#### [Your assignment]
Would you output all the entries below without altering a word?

----------------

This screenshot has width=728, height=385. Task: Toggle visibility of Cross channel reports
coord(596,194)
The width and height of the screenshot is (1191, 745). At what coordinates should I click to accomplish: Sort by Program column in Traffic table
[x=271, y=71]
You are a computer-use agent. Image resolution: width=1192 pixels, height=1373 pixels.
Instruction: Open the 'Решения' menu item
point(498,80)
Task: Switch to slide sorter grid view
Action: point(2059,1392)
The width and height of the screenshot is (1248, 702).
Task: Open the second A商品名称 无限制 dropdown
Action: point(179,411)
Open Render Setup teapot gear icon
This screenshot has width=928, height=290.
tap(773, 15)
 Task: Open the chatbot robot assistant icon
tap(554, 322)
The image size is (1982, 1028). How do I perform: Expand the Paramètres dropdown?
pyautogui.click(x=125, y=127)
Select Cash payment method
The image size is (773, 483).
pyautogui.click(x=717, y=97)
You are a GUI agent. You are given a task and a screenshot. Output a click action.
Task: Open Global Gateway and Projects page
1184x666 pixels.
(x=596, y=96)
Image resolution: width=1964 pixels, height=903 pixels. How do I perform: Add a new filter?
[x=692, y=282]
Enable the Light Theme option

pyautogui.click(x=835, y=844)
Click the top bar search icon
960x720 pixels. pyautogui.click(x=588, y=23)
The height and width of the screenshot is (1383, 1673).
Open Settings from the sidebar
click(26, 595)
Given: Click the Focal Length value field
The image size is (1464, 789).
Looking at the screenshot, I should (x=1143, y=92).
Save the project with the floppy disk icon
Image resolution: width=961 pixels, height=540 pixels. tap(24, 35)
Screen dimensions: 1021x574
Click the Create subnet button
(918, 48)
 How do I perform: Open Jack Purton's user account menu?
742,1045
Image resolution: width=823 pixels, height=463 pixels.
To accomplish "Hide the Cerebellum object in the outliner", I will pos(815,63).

----------------

#### [Answer box]
This screenshot has width=728, height=385. Task: Toggle visibility of Cross channel reports
coord(596,194)
The width and height of the screenshot is (1191, 745). At what coordinates should I click to accomplish: Sort by Program column in Traffic table
[x=271, y=71]
You are a computer-use agent. Image resolution: width=1192 pixels, height=1373 pixels.
Instruction: Open the 'Решения' menu item
point(498,80)
Task: Switch to slide sorter grid view
Action: point(2059,1392)
The width and height of the screenshot is (1248, 702).
Task: Open the second A商品名称 无限制 dropdown
Action: point(179,411)
Open Render Setup teapot gear icon
This screenshot has width=928, height=290.
tap(773, 15)
 Task: Open the chatbot robot assistant icon
tap(554, 322)
The image size is (1982, 1028). How do I perform: Expand the Paramètres dropdown?
pyautogui.click(x=125, y=127)
Select Cash payment method
The image size is (773, 483).
pyautogui.click(x=717, y=97)
You are a GUI agent. You are given a task and a screenshot. Output a click action.
Task: Open Global Gateway and Projects page
1184x666 pixels.
(x=596, y=96)
Image resolution: width=1964 pixels, height=903 pixels. How do I perform: Add a new filter?
[x=692, y=282]
Enable the Light Theme option

pyautogui.click(x=835, y=844)
Click the top bar search icon
960x720 pixels. pyautogui.click(x=588, y=23)
The height and width of the screenshot is (1383, 1673).
Open Settings from the sidebar
click(26, 595)
Given: Click the Focal Length value field
The image size is (1464, 789).
Looking at the screenshot, I should (x=1143, y=92).
Save the project with the floppy disk icon
Image resolution: width=961 pixels, height=540 pixels. tap(24, 35)
Screen dimensions: 1021x574
Click the Create subnet button
(918, 48)
 How do I perform: Open Jack Purton's user account menu?
742,1045
Image resolution: width=823 pixels, height=463 pixels.
To accomplish "Hide the Cerebellum object in the outliner", I will pos(815,63).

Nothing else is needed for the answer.